> **EXTRACT TO READ**:
_____
As a child and early teen I knew my life circumstances and my family was different than other kids. I had to keep it a secret of course. Dad was violent, abusive to mother, and controlled us with fear and rage. Mom was unpredictable. She was fun sometimes, hateful and cruel to me at others.
Round and round the chaos went. I suffered from Mom’s physical abuse, neglect, and her wicked hateful tongue. I still recall the full impact of her hate when she once told me “you look like a dirty little thrown away [n-word].” I couldn’t have been much older than three then. I had gotten a small stain on my outfit after she dressed me.
Tears filled my eyes and I left her sight to cry about it. I still want to cry about it now. The pure rage and evilness of those words wounded my little heart like nothing else ever has.
Years went by and the hate in our home raged on. Dad beat Mom, tried to kill her, and she beat me. I was locked out in the freezing cold one night with no coat, she had attempted to drown me in the bath tub, and had made me go hungry at times.
I never knew what to expect after a day at school. I might very well find Mom shot to death by Dad. Or Dad might be in a could mood and punish me by making me work really really hard. I was the house servant already. But he might add to my duties because “life can’t be all fun and games.”
As the years went by a divorce came and with it poverty ensued. I learned how to cope with hunger and keep quite about it. I learned never to ask my parents for anything. I learned to do the best I could with what I had and like it.
I eventually left home at 14 years old to go live with a distant aunt. I’d love to say my childhood was saved but my aunt married and I was returned to my mother’s home. The punishment was severe now. I had left and abandoned her. I’d pay a very high price for it too.
_____
> **GIVEN RECORDS**:
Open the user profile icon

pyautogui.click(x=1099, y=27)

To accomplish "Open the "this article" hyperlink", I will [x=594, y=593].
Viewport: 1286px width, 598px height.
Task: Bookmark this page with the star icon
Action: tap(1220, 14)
_____
> **WHAT TO DO**:
**a)** Translate this sentence from the childhood account into Spanish: "I learned never to ask my parents for anything."
**b)** Carry on the childhood account, starting right after its last sentence.

> **TASK-BY-TASK RESULTS**:
**a)** Aprendí a nunca pedirles nada a mis padres.

**b)**
She had me incarcerated in juvenile jail for “being a whore and out of control.” Even though I was a virgin and followed almost all all the rules of man and God, I was locked up at the whim of my mentally ill Mother. I recall talking to an officer in the detention facility once. I described my life to him and he listened kindly. He looked me in the eyes and said “try not to upset her at all costs. Then when you turn 18, you get out of there and don’t ever look back.”
I was only 17 at the time so I had another painful year to go. She told the court to let me come home after about 4 months and so I returned to her home. The year went by, but painfully and slowly. She only physically attacked me once and I carried the bruises and cuts for two weeks.
Independence day came on my 18th birthday. I left and rarely saw my family again until my 30’s. I worked my way through college and married a loving young medical doctor after graduating nursing school. We had a lovely baby girl and life has been sweet. I’ll never fully recover, but I have an excellent trauma therapist who is helping.
My life was filled with pain and heartache. I’ll remember, but not always hurt. I am different because they were different. Now it’s my duty to forge on and make something good with my experiences.